Je suis larguée   :Sad: 

----------

## Tanki

tu as bien pensé à recompiler dev-lang/php

après, quelle est ta version de php, ptet ça varie en fonction des versions

normalement en faisant un emerge -Nav php il devrait t'afficher les use en cours et donc, normalement mhash devrait apparaitre en vert (enfin, chez moi c'est en vert  :Smile: )

----------

## Eva

Voici le message que j'ai invariablement quand j'execute : emerge -Nav php

```
--- Invalid atom in /etc/portage/package.use: dev-lang/php-5

```

et aucun use en cours 

J'ai 2 versions de php (4 et 5), actuellement je travaille sur la 5

J'y connais rien en serveur, mais un moyen plus simple ne serait-pas de simplement enlver mhash et de le réinstaller ? Quelles seraient les instructions dans ce cas ?

----------

## Tanki

edite ton /etc/package.use et enleve le "-5" après dev-lang/php

et recommence  :Wink: 

si tu as un client de messagerie instantanée (genre msn ou jabber) envoie moi ton adresse par message privé ça ira ptet plus vite  :Wink: 

----------

## Eva

c'est gentil mais tu vas t'embêter pour rien, je suis totalement ignarde dans le domaine.

Je suis sur un compte ovh "kimsufi" (le dédié pas cher) quasiment vierge, je peux pas croire que çà soit tellement particulier d'activer une extension si courante.

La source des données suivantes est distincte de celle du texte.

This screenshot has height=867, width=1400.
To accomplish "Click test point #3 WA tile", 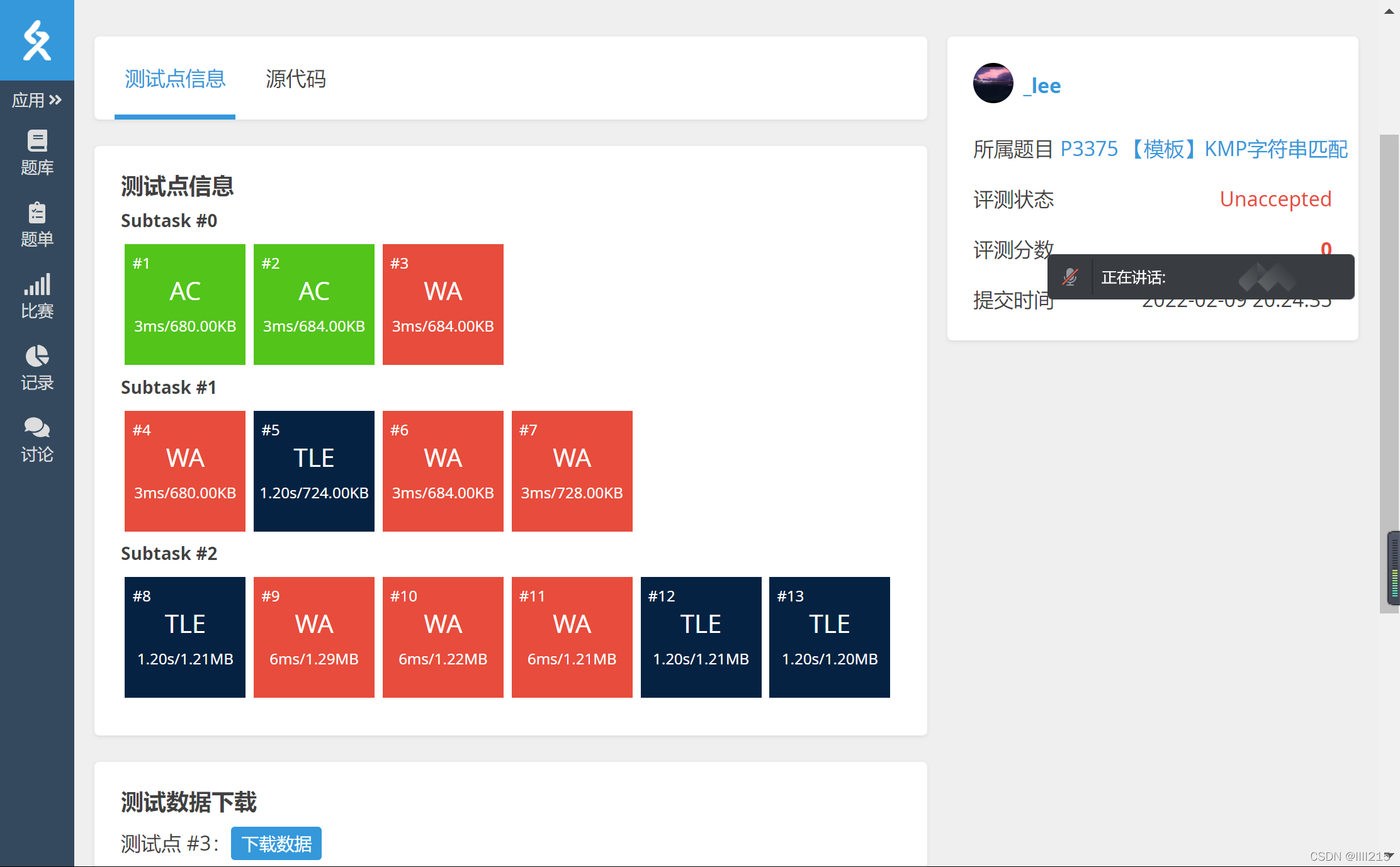I will tap(443, 304).
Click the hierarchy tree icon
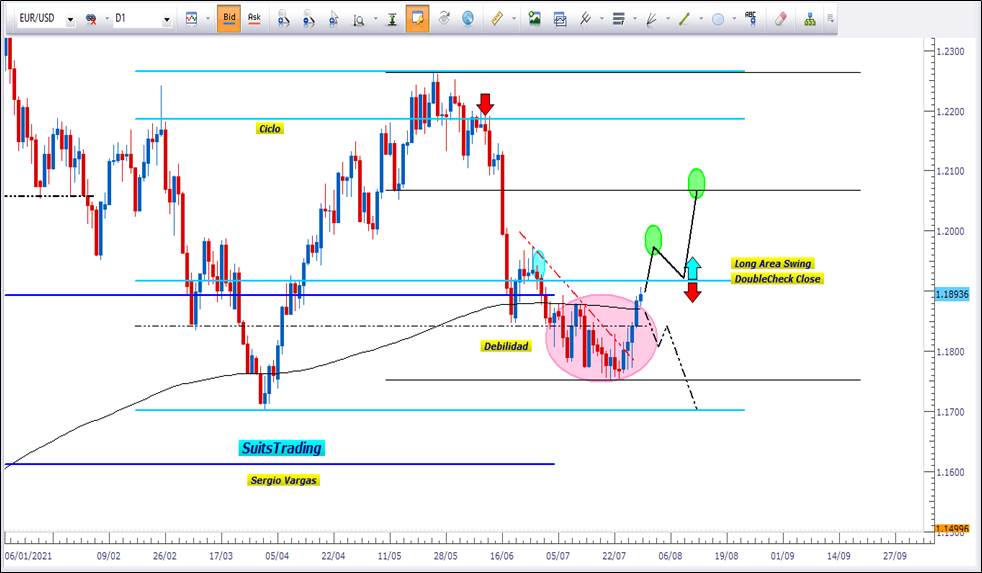982x573 pixels. [809, 18]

J'ai installer Zend juste avant, çà a pris 10 secondes et là je rame depuis 3 heures...

En fait je suis perdue avec cette notion de portage. J'ai le portage Gentoo d'origine plus, d'après ce que j'ai compris, le portage ovh, avec 2 versions de php à chaque fois...l'enfer

la doc gentoo est trop vague sur ce genre de chose

----------

## Tanki

aaah OVH

c'est toujours la super misère avec les deux arbres

c'est pas la première fois que j'en entends parler

en plus leur support technique est pas géant...

(personnellement j'aurais pris une dedibox, beaucoup plus maléable)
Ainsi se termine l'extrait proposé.